— Exercise instructions —
Check each line of the entries below for the word "computer", and copy out the ones that have it.

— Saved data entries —

BEGIN

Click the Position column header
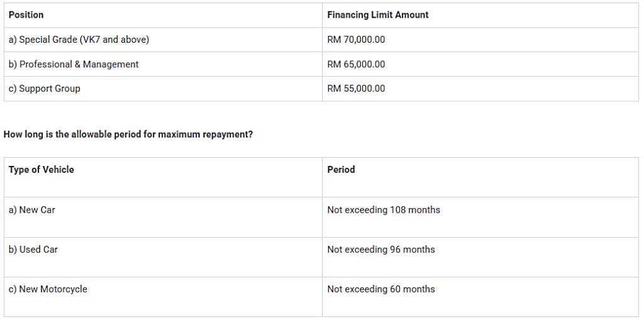644x322 pixels. tap(26, 14)
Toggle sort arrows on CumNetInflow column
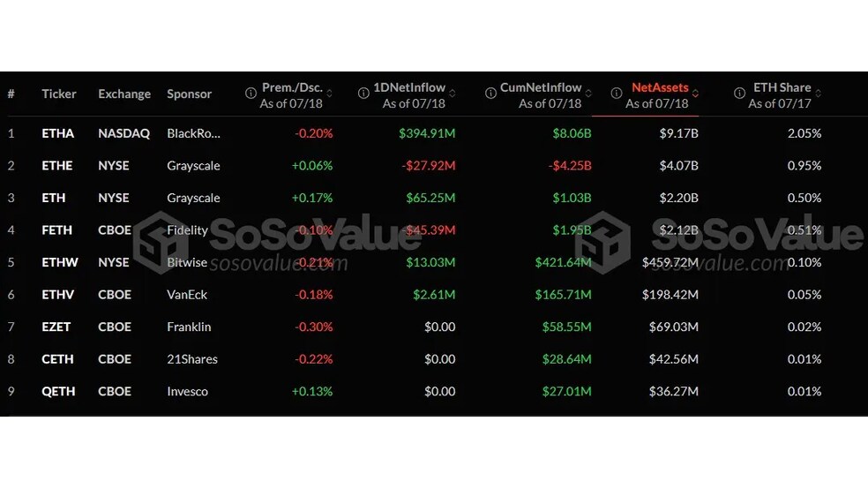This screenshot has width=868, height=489. [x=588, y=94]
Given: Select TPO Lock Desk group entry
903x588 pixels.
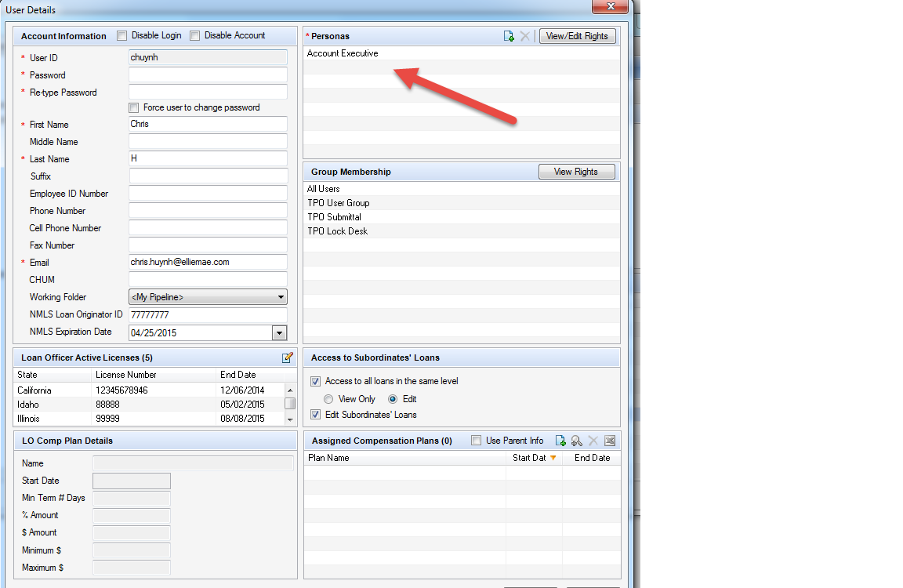Looking at the screenshot, I should (x=337, y=231).
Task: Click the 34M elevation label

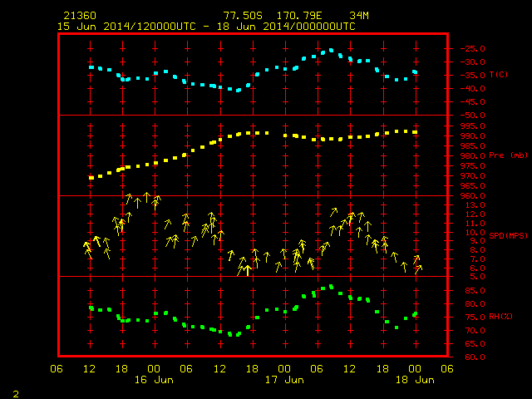Action: pos(359,16)
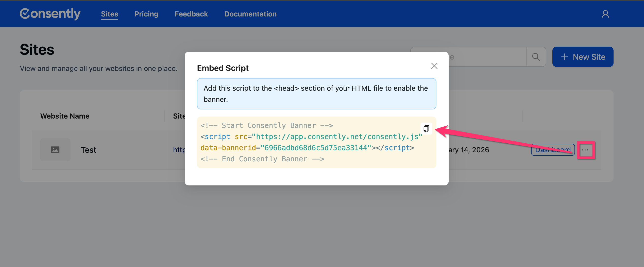
Task: Follow the Test site's URL link
Action: pyautogui.click(x=179, y=150)
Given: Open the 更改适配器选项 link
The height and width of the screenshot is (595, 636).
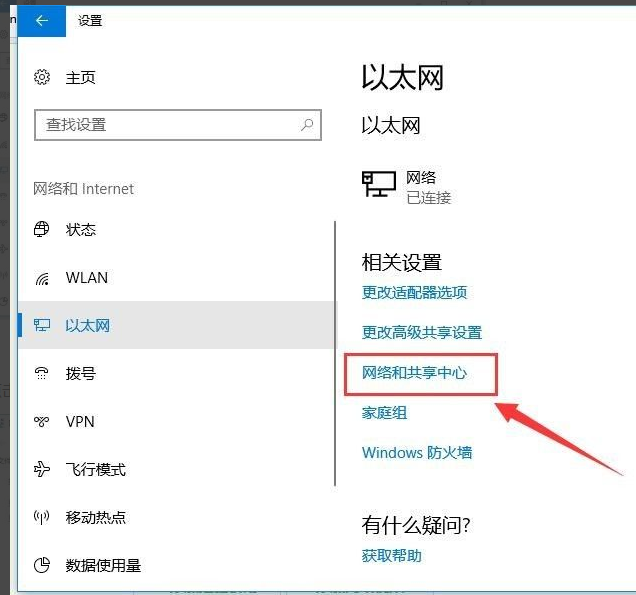Looking at the screenshot, I should tap(414, 293).
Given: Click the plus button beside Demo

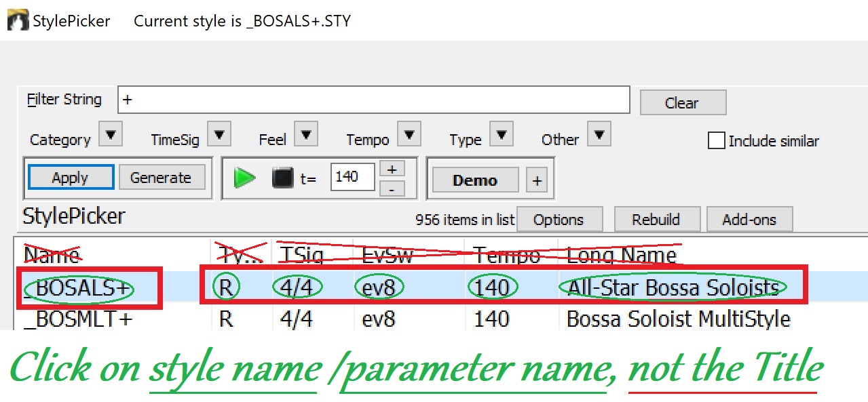Looking at the screenshot, I should [537, 181].
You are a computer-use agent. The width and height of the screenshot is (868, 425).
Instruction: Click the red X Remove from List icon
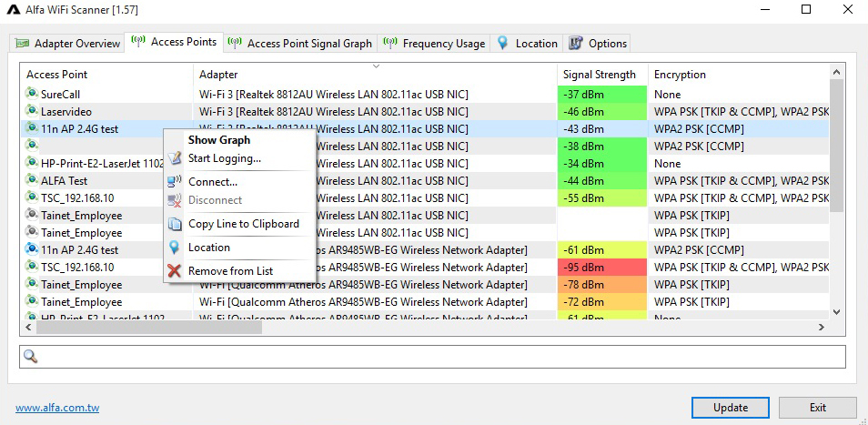point(176,271)
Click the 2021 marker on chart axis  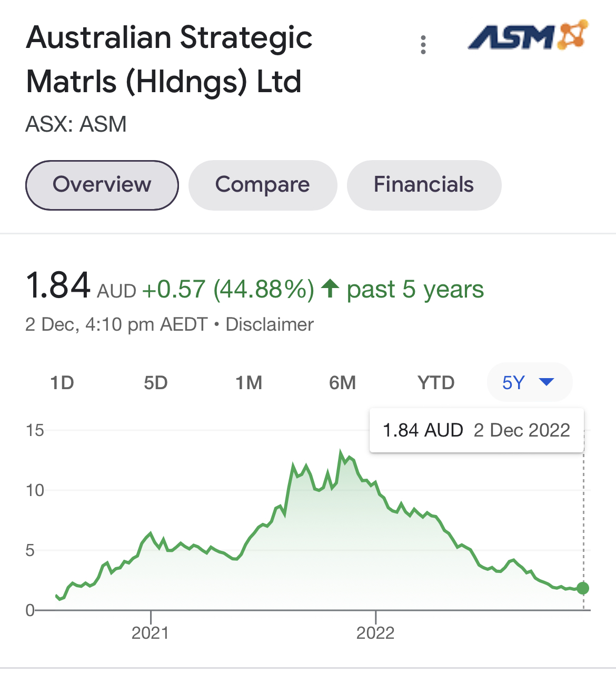click(x=151, y=632)
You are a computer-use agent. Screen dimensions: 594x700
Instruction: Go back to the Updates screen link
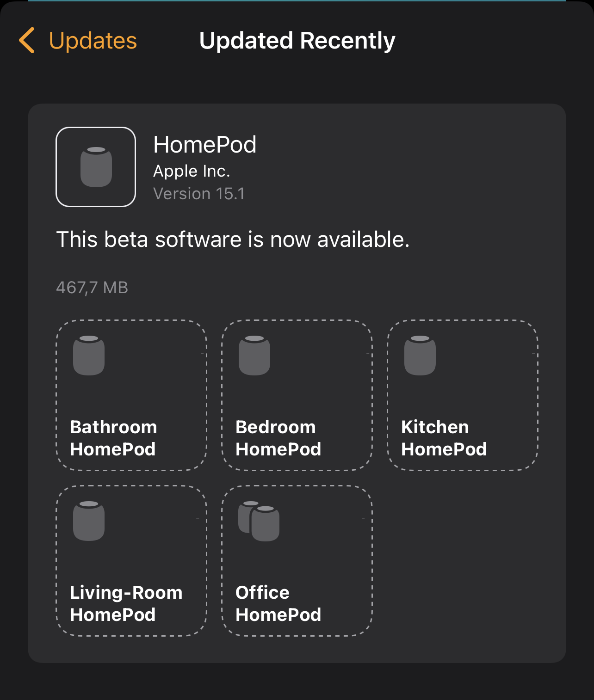pyautogui.click(x=93, y=41)
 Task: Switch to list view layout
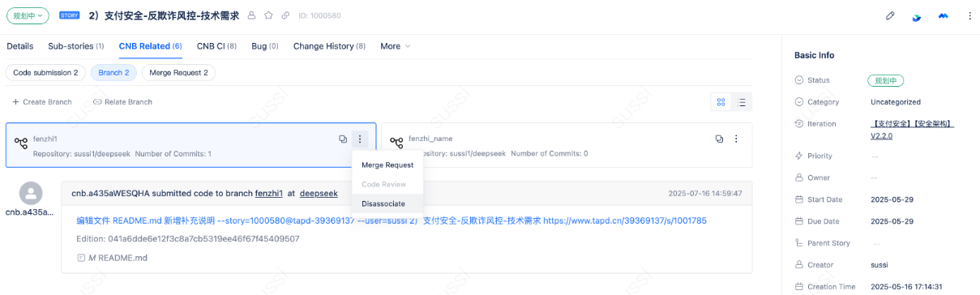742,102
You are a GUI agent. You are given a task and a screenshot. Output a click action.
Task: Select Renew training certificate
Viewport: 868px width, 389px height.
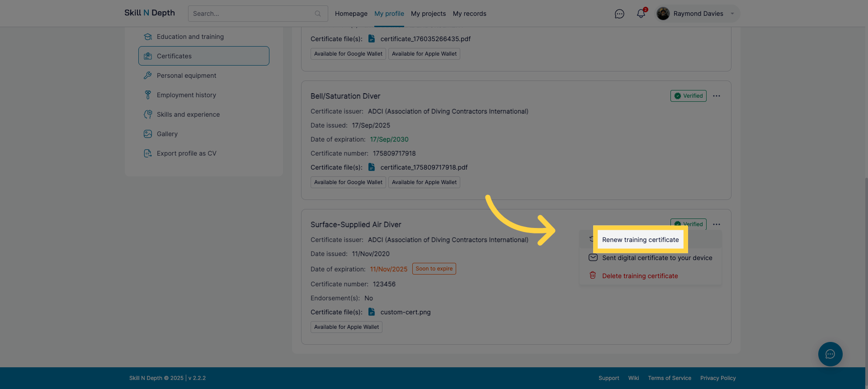tap(640, 240)
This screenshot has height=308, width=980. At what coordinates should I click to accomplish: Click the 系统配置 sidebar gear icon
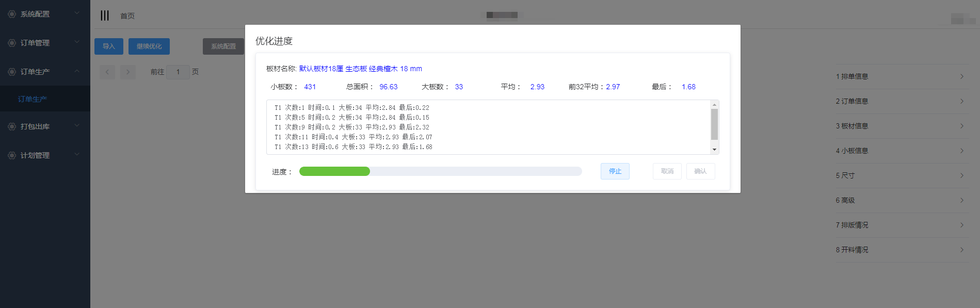click(x=12, y=14)
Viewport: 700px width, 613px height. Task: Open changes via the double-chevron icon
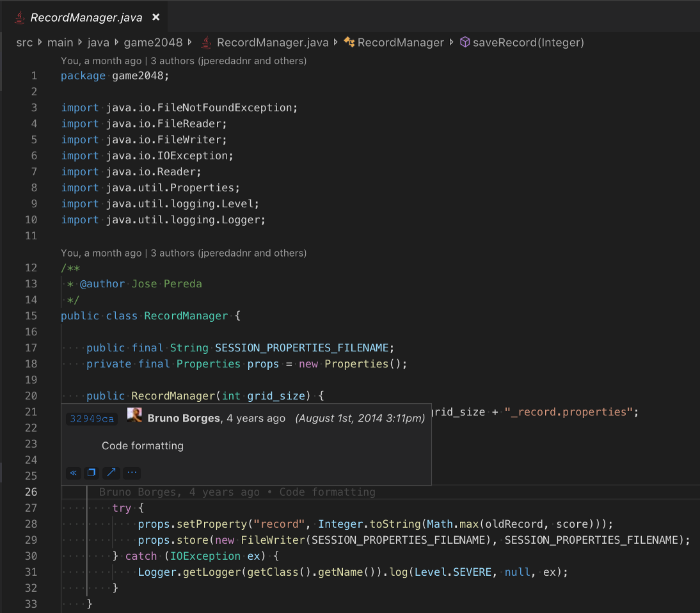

END

— Output —
You are a computer-use agent. The width and height of the screenshot is (868, 425).
You are a computer-use agent. Screen dimensions: 594x700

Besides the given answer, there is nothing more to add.